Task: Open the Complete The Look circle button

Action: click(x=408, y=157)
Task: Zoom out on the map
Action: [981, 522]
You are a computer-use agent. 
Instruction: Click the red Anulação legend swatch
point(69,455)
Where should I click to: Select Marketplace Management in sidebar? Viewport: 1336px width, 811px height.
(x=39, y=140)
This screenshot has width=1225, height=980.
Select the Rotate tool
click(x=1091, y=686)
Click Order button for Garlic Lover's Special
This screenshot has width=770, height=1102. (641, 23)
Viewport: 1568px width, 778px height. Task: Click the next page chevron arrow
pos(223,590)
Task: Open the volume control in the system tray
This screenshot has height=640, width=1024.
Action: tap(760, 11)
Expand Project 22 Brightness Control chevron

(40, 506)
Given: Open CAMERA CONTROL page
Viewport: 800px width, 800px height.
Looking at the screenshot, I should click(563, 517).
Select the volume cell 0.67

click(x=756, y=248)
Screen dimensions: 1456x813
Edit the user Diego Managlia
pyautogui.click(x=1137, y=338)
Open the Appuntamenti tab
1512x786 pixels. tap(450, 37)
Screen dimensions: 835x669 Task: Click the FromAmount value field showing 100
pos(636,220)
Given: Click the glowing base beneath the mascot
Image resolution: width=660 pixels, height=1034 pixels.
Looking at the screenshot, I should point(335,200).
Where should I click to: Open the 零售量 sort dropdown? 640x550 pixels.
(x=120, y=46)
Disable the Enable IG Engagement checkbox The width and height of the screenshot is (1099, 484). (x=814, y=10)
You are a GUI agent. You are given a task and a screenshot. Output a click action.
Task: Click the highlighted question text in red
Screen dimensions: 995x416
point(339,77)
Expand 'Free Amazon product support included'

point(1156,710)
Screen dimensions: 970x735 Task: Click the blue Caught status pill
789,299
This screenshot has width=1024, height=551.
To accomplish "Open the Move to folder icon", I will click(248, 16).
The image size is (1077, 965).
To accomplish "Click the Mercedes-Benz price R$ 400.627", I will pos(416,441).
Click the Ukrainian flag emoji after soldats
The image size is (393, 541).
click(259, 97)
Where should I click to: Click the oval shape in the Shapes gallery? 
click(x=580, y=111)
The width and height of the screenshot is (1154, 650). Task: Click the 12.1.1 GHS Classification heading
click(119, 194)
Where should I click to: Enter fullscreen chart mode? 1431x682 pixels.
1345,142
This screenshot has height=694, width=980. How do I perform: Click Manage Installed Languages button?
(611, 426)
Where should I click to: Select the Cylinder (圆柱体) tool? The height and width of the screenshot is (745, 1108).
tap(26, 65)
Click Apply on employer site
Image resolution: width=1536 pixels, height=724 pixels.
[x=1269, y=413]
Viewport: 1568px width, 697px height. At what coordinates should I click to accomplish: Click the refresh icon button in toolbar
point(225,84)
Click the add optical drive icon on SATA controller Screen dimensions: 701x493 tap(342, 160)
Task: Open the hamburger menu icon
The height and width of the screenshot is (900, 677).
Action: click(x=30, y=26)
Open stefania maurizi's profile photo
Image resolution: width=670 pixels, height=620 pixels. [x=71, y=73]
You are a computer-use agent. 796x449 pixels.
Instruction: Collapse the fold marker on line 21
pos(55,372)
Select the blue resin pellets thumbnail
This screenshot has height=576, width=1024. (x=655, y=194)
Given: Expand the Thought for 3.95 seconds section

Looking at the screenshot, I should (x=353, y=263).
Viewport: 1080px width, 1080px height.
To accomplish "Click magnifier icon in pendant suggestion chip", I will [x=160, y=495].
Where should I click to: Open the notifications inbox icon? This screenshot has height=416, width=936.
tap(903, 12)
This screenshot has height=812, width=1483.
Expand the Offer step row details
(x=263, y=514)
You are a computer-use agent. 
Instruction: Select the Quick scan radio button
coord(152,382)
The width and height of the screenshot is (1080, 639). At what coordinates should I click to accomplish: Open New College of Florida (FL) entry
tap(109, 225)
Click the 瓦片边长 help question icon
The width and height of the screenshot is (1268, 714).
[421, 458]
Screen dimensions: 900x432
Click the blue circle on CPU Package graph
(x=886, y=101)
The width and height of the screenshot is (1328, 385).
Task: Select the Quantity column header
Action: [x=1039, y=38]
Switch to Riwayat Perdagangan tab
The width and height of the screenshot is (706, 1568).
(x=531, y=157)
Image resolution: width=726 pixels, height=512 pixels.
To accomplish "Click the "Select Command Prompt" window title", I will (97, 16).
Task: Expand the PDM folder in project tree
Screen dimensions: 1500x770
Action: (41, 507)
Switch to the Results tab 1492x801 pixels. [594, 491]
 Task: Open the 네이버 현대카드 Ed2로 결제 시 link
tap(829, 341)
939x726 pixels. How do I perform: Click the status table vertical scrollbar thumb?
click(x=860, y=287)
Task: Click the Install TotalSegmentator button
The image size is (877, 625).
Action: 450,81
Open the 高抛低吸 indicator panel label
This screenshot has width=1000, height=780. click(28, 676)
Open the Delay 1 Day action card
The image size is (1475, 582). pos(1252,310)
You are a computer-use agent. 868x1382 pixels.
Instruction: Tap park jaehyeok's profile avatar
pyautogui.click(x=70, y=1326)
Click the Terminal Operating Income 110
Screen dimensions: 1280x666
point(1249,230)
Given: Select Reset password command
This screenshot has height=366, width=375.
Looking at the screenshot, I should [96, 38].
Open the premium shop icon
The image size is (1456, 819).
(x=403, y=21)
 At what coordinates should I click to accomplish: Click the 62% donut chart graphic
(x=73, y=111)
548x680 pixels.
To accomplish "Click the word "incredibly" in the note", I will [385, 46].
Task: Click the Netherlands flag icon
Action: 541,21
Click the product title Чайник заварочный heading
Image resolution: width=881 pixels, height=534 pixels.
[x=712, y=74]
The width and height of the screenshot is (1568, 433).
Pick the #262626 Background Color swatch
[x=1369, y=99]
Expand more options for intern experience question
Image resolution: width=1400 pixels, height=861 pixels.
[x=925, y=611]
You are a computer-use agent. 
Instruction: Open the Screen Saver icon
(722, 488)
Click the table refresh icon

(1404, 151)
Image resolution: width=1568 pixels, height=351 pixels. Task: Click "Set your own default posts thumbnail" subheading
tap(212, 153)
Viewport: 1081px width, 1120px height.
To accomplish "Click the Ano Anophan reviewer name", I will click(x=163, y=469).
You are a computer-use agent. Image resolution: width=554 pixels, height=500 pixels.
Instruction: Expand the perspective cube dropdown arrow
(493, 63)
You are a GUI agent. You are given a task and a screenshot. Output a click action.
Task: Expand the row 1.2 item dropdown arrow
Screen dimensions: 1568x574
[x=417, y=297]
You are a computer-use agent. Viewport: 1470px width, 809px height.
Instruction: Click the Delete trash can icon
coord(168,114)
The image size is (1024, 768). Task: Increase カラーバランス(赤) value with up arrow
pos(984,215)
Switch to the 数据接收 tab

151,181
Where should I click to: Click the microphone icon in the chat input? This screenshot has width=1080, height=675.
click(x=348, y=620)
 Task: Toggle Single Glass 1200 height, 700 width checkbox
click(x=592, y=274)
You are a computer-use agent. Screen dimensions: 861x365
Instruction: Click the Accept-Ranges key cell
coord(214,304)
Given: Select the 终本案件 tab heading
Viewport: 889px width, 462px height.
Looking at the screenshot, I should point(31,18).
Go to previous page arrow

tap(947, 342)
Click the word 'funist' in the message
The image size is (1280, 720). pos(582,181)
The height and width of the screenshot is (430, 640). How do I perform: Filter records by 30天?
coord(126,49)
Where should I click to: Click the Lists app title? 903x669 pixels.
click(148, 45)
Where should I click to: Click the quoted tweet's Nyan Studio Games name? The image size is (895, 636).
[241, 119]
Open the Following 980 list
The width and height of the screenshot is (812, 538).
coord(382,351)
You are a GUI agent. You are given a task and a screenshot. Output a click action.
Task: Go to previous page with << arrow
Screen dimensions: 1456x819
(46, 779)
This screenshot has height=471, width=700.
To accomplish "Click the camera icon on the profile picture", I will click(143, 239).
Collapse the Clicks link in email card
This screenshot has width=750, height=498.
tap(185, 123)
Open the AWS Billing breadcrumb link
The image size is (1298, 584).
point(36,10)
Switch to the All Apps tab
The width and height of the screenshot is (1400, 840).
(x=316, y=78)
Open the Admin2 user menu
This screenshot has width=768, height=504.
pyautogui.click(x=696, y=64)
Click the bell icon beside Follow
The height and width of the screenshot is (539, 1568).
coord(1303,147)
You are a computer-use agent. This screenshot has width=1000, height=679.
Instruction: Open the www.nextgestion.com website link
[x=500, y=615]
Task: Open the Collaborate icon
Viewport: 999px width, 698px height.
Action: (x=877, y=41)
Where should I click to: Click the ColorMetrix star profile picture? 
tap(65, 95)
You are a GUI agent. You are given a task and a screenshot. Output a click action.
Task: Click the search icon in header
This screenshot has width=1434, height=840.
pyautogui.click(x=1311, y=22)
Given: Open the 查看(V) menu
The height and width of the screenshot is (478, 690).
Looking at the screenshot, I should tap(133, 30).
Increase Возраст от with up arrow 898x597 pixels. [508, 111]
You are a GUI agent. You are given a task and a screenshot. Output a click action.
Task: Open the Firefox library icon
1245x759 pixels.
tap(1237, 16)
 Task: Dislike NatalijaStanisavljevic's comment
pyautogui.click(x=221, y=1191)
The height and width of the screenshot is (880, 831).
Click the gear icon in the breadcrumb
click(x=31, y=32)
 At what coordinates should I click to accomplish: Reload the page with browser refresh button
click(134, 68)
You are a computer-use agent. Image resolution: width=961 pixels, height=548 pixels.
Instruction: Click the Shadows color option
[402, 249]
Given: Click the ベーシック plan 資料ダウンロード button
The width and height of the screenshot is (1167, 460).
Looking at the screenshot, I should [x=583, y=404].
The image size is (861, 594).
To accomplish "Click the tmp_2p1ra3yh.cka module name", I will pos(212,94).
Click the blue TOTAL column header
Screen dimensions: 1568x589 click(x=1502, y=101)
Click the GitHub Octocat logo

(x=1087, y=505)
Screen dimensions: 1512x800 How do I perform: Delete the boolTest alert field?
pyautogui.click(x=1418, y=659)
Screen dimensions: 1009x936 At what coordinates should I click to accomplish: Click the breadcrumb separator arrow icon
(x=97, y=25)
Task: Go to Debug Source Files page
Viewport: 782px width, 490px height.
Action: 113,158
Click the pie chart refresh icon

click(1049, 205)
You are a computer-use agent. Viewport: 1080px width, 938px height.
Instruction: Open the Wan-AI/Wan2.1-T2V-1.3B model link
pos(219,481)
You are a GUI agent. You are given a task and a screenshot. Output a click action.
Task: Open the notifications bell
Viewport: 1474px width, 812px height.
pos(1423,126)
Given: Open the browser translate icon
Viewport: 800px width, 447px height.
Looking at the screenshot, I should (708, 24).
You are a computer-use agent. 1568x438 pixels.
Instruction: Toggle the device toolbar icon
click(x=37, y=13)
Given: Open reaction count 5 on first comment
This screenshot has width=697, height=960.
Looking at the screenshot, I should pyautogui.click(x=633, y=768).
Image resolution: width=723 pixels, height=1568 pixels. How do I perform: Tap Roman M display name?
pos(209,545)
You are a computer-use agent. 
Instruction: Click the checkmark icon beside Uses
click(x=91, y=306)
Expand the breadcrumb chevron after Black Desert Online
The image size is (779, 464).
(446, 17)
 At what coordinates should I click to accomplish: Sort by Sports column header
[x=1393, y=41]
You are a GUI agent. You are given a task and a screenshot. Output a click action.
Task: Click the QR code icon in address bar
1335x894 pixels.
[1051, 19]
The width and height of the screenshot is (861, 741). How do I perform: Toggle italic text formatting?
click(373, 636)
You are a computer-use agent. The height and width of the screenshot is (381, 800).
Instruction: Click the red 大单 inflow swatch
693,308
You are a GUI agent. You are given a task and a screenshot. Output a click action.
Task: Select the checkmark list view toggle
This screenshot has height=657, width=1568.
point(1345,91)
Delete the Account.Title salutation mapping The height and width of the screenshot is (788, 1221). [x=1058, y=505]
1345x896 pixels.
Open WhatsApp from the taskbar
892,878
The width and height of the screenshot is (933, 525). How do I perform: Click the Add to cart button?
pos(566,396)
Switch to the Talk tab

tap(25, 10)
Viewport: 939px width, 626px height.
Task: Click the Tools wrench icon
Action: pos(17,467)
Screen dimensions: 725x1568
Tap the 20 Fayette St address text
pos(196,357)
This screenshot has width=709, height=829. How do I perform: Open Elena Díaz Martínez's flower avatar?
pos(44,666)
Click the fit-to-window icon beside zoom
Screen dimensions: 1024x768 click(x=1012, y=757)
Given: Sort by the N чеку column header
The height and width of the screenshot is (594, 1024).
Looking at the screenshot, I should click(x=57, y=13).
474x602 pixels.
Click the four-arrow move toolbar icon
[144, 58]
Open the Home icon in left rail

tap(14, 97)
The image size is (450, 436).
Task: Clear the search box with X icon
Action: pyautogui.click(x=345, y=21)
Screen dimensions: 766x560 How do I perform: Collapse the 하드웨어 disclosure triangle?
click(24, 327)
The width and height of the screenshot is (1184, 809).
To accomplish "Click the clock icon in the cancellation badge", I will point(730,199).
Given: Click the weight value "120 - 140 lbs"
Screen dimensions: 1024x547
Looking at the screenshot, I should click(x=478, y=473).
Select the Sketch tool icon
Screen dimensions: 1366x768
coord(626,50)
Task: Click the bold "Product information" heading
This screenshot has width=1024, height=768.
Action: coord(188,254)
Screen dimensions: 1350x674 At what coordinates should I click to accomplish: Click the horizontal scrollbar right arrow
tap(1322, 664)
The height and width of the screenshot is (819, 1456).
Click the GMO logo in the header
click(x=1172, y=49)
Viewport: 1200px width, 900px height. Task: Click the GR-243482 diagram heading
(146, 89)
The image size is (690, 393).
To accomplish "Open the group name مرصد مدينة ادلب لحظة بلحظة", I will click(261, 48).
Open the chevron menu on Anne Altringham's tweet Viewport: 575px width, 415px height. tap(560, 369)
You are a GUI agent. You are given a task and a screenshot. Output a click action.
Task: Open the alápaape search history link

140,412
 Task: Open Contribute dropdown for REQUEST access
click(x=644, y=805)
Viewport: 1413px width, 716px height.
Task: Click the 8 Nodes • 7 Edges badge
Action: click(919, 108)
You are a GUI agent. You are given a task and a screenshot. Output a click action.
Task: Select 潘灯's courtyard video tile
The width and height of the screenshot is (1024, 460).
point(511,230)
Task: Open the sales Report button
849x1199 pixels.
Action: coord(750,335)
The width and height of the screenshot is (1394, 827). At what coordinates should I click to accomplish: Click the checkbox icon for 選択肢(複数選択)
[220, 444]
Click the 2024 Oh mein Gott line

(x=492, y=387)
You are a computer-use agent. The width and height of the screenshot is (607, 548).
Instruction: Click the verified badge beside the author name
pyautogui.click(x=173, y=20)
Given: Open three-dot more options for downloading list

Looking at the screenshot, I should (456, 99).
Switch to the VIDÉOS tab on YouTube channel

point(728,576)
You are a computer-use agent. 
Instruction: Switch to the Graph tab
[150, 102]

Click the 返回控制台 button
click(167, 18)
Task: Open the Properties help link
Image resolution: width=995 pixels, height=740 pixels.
-*-
» Directions:
Print exactly, and only, the lines of the material above that run from the one containing "You are a computer-use agent. The width" through its last line.

» Written solution:
You are a computer-use agent. The width and height of the screenshot is (607, 548).
Instruction: Click the verified badge beside the author name
pyautogui.click(x=173, y=20)
Given: Open three-dot more options for downloading list

Looking at the screenshot, I should (456, 99).
Switch to the VIDÉOS tab on YouTube channel

point(728,576)
You are a computer-use agent. 
Instruction: Switch to the Graph tab
[150, 102]

Click the 返回控制台 button
click(167, 18)
Task: Open the Properties help link
Image resolution: width=995 pixels, height=740 pixels.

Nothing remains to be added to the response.